Stored items:
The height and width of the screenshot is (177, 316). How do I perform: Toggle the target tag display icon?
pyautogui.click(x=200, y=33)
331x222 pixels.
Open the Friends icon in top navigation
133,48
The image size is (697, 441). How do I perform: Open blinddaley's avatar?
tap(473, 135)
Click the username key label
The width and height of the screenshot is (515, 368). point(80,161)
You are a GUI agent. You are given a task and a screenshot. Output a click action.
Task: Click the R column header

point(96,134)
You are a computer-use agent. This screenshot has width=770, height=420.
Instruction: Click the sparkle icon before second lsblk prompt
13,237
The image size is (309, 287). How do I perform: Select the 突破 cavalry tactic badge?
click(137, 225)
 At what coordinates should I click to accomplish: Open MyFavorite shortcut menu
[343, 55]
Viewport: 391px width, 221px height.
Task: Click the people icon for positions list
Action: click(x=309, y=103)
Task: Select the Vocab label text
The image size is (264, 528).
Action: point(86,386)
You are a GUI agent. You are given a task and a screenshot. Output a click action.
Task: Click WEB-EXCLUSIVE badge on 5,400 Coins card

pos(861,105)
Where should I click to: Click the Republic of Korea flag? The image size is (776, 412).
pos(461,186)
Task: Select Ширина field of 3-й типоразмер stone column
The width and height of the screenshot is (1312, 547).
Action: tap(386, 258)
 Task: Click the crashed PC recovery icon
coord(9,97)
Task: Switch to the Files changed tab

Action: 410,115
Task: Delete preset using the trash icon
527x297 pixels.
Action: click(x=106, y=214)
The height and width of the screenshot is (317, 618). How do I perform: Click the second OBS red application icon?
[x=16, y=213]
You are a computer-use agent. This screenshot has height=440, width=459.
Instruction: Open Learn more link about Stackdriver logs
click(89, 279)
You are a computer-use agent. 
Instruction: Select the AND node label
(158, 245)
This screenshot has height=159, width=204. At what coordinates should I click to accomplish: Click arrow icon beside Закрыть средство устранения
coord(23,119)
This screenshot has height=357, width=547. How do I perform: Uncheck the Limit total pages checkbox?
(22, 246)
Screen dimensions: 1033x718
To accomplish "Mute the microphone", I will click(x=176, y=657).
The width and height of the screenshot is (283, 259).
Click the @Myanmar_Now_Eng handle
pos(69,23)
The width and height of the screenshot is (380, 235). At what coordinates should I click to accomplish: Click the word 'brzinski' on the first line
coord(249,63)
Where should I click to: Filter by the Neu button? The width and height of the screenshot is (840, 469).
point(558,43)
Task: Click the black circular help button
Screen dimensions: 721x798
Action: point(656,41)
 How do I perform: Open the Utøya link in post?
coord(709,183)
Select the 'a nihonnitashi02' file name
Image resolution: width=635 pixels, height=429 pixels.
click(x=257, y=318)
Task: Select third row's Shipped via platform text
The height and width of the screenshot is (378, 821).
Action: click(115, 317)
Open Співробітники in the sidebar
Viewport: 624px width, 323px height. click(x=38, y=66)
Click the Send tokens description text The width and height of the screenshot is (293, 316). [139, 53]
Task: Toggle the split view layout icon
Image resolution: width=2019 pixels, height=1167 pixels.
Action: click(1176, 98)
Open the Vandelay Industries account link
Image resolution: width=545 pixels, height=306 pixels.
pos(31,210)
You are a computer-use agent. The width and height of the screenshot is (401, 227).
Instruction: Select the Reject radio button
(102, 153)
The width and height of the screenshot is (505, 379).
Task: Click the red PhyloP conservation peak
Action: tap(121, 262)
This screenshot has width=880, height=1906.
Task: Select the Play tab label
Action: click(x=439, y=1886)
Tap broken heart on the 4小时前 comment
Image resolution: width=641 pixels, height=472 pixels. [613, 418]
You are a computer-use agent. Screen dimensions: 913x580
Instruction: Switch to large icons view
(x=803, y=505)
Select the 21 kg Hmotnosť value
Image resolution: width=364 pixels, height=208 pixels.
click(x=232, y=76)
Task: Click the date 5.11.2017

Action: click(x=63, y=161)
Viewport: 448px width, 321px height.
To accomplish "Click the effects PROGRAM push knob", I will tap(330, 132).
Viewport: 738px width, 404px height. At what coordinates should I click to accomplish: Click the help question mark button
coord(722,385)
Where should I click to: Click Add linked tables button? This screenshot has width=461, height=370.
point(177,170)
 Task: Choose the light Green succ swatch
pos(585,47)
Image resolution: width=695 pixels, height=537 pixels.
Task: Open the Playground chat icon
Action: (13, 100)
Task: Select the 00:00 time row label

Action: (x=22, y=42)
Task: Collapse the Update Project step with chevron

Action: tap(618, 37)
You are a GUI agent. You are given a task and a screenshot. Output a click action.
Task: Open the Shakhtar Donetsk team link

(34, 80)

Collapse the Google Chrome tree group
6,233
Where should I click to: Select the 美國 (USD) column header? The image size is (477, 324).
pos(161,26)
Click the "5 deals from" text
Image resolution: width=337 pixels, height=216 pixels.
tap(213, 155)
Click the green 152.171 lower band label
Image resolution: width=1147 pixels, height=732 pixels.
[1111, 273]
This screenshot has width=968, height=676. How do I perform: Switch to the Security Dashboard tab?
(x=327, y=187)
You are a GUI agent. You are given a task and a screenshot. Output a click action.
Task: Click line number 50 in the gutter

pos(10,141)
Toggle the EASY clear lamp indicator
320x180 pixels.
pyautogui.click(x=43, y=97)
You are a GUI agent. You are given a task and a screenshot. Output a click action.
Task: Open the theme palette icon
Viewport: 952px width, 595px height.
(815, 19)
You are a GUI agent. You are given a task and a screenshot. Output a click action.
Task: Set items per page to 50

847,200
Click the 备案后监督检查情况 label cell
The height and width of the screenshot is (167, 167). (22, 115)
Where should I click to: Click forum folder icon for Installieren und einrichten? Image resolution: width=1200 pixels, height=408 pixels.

**INSTRUCTIONS TO FOLLOW:**
Scan the records above for the string "will", then report every line that contains it.

**TASK OUTPUT:**
To accomplish "Mute the microphone", I will click(x=176, y=657).
To accomplish "Click the effects PROGRAM push knob", I will tap(330, 132).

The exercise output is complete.